* Records from a data collection
▼▼▼
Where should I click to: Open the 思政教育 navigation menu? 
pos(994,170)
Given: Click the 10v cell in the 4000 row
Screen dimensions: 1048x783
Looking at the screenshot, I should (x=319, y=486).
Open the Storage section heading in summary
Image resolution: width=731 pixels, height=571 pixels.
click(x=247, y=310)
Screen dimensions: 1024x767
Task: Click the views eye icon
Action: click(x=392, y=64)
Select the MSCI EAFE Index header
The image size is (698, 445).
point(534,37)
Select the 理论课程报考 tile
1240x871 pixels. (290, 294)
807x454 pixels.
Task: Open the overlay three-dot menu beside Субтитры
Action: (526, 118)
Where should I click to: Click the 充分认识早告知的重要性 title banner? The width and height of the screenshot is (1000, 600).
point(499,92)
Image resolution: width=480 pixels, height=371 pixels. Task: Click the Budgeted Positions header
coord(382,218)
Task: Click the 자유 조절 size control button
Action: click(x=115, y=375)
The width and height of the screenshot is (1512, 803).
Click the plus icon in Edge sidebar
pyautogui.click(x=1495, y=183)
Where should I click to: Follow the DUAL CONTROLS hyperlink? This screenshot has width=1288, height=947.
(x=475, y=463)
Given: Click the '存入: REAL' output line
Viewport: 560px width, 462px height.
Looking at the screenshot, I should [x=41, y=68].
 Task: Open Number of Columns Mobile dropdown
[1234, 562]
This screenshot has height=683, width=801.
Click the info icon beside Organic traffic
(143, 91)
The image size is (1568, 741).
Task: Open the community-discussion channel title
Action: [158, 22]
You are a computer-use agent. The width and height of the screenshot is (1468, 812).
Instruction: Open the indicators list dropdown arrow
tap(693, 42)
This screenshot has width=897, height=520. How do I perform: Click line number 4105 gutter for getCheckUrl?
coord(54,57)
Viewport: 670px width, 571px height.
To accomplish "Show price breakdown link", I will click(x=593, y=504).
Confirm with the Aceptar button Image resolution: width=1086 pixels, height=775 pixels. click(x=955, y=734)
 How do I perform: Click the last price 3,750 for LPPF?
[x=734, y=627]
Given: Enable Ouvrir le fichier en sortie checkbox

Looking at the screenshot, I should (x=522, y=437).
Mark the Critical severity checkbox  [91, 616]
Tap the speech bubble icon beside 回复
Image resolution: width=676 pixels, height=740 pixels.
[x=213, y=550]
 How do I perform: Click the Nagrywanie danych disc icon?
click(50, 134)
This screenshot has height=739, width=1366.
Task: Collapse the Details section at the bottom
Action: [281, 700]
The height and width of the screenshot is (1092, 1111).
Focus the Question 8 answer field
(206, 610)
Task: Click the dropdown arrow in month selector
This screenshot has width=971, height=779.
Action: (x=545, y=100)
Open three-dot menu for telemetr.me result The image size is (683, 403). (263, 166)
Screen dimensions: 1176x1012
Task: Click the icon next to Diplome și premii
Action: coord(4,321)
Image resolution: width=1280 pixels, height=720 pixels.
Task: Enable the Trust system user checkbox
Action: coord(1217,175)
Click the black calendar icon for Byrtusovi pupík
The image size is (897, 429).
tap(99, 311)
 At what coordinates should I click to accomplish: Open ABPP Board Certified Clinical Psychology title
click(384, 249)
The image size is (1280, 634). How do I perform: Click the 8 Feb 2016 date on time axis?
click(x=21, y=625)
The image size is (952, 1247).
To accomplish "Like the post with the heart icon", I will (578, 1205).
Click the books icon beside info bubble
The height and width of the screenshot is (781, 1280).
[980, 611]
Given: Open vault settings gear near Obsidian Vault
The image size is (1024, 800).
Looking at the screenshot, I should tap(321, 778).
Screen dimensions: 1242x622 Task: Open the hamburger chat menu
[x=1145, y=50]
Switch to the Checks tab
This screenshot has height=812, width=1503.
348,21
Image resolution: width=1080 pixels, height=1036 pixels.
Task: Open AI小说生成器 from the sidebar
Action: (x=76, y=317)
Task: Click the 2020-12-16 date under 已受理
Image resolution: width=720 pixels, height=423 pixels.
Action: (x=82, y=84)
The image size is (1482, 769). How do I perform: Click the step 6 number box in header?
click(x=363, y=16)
▲▲▲
* What the task asks
Every record shown above should be set down again exactly.

* Written answer
Where should I click to: Open the 思政教育 navigation menu? 
pos(994,170)
Given: Click the 10v cell in the 4000 row
Screen dimensions: 1048x783
Looking at the screenshot, I should (x=319, y=486).
Open the Storage section heading in summary
Image resolution: width=731 pixels, height=571 pixels.
click(x=247, y=310)
Screen dimensions: 1024x767
Task: Click the views eye icon
Action: click(x=392, y=64)
Select the MSCI EAFE Index header
The image size is (698, 445).
point(534,37)
Select the 理论课程报考 tile
1240x871 pixels. (290, 294)
807x454 pixels.
Task: Open the overlay three-dot menu beside Субтитры
Action: (526, 118)
Where should I click to: Click the 充分认识早告知的重要性 title banner? The width and height of the screenshot is (1000, 600).
point(499,92)
Image resolution: width=480 pixels, height=371 pixels. Task: Click the Budgeted Positions header
coord(382,218)
Task: Click the 자유 조절 size control button
Action: click(x=115, y=375)
The width and height of the screenshot is (1512, 803).
Click the plus icon in Edge sidebar
pyautogui.click(x=1495, y=183)
Where should I click to: Follow the DUAL CONTROLS hyperlink? This screenshot has width=1288, height=947.
(x=475, y=463)
Given: Click the '存入: REAL' output line
Viewport: 560px width, 462px height.
Looking at the screenshot, I should [x=41, y=68].
 Task: Open Number of Columns Mobile dropdown
[1234, 562]
This screenshot has height=683, width=801.
Click the info icon beside Organic traffic
(143, 91)
The image size is (1568, 741).
Task: Open the community-discussion channel title
Action: [158, 22]
You are a computer-use agent. The width and height of the screenshot is (1468, 812).
Instruction: Open the indicators list dropdown arrow
tap(693, 42)
This screenshot has width=897, height=520. How do I perform: Click line number 4105 gutter for getCheckUrl?
coord(54,57)
Viewport: 670px width, 571px height.
To accomplish "Show price breakdown link", I will click(x=593, y=504).
Confirm with the Aceptar button Image resolution: width=1086 pixels, height=775 pixels. click(x=955, y=734)
 How do I perform: Click the last price 3,750 for LPPF?
[x=734, y=627]
Given: Enable Ouvrir le fichier en sortie checkbox

Looking at the screenshot, I should (x=522, y=437).
Mark the Critical severity checkbox  [91, 616]
Tap the speech bubble icon beside 回复
Image resolution: width=676 pixels, height=740 pixels.
[x=213, y=550]
 How do I perform: Click the Nagrywanie danych disc icon?
click(50, 134)
This screenshot has height=739, width=1366.
Task: Collapse the Details section at the bottom
Action: [281, 700]
The height and width of the screenshot is (1092, 1111).
Focus the Question 8 answer field
(206, 610)
Task: Click the dropdown arrow in month selector
This screenshot has width=971, height=779.
Action: (x=545, y=100)
Open three-dot menu for telemetr.me result The image size is (683, 403). (263, 166)
Screen dimensions: 1176x1012
Task: Click the icon next to Diplome și premii
Action: coord(4,321)
Image resolution: width=1280 pixels, height=720 pixels.
Task: Enable the Trust system user checkbox
Action: coord(1217,175)
Click the black calendar icon for Byrtusovi pupík
The image size is (897, 429).
tap(99, 311)
 At what coordinates should I click to accomplish: Open ABPP Board Certified Clinical Psychology title
click(384, 249)
The image size is (1280, 634). How do I perform: Click the 8 Feb 2016 date on time axis?
click(x=21, y=625)
The image size is (952, 1247).
To accomplish "Like the post with the heart icon", I will (578, 1205).
Click the books icon beside info bubble
The height and width of the screenshot is (781, 1280).
[980, 611]
Given: Open vault settings gear near Obsidian Vault
The image size is (1024, 800).
Looking at the screenshot, I should tap(321, 778).
Screen dimensions: 1242x622 Task: Open the hamburger chat menu
[x=1145, y=50]
Switch to the Checks tab
This screenshot has height=812, width=1503.
348,21
Image resolution: width=1080 pixels, height=1036 pixels.
Task: Open AI小说生成器 from the sidebar
Action: (x=76, y=317)
Task: Click the 2020-12-16 date under 已受理
Image resolution: width=720 pixels, height=423 pixels.
Action: (x=82, y=84)
The image size is (1482, 769). How do I perform: Click the step 6 number box in header?
click(x=363, y=16)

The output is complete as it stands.